On 18/06/20 07:34 +0100, Richard Sandiford wrote:
Thanks for the comments, just had a question about one of them…

Jonathan Wakely <jwak...@redhat.com> writes:
On 16/06/20 15:14 +0100, Richard Sandiford wrote:
Martin Li?ka <mli...@suse.cz> writes:
On 6/16/20 10:50 AM, Richard Sandiford wrote:
Hmm, sounds like a nice abstraction but I see 2 problems with that:

1) How can I define a constructor of the iterator_pair when I need something 
like:
iterator_pair<const_iterator> (region_begin, region_end)?
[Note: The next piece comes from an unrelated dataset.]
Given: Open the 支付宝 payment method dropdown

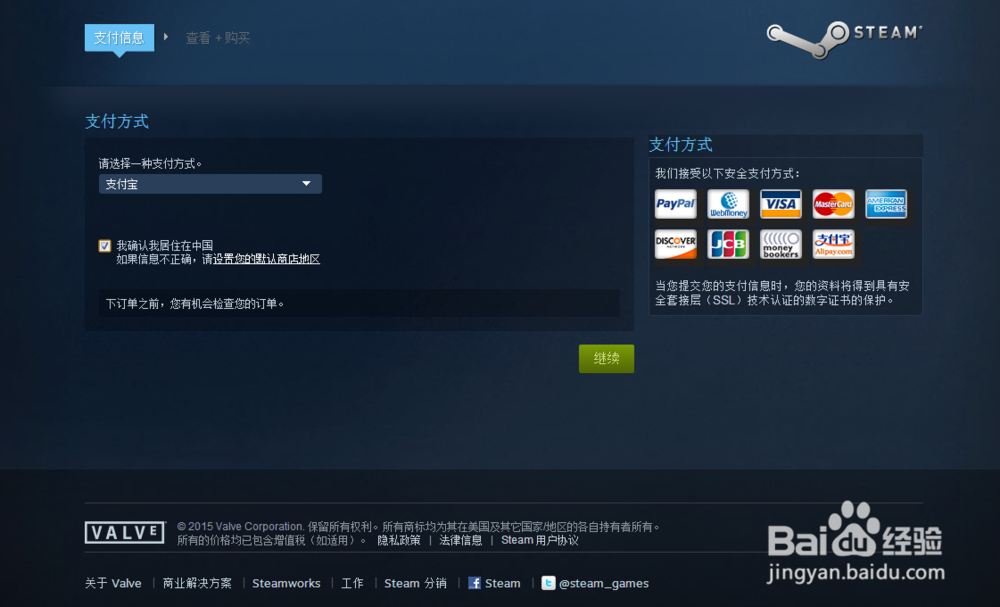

Not sure if I'm answering the right question, sorry, but I meant
something along the lines of:

 template<typename T>
 struct iterator_pair
 {
 public:
   iterator_pair (const T &begin, const T &end)
     : m_begin (begin), m_end (end) {}

   T begin () const { return m_begin; }
   T end () const { return m_end; }

 private:
   T m_begin;
   T m_end;
 };

You could also add an "object generator" for that type:

template<typename T>
iterator_range<T>
make_iterator_range(T begin, T end)
{
   return iterator_range<T>(begin, end);
}

This deduces the type T from the function arguments, so will allow you
to write:

   return make_iterator_range(x, y);

instead of:

   return iterator_range<const_iterator>(x, y);

i.e. you don't need to say <const_iterator> because the compiler can
deduce it from the arguments.

In Martin's case the x and y arguments don't naturally have type
const_iterator, so I guess this would become:

 return make_iterator_range (const_iterator (x), const_iterator (y));

Ah yes, of course..

Is that more idiomatic than:

 return iterator_range<const_iterator> (x, y);

?

Idiomatic or not, the make_iterator_range function is more verbose, so
defeats the purpose of using it.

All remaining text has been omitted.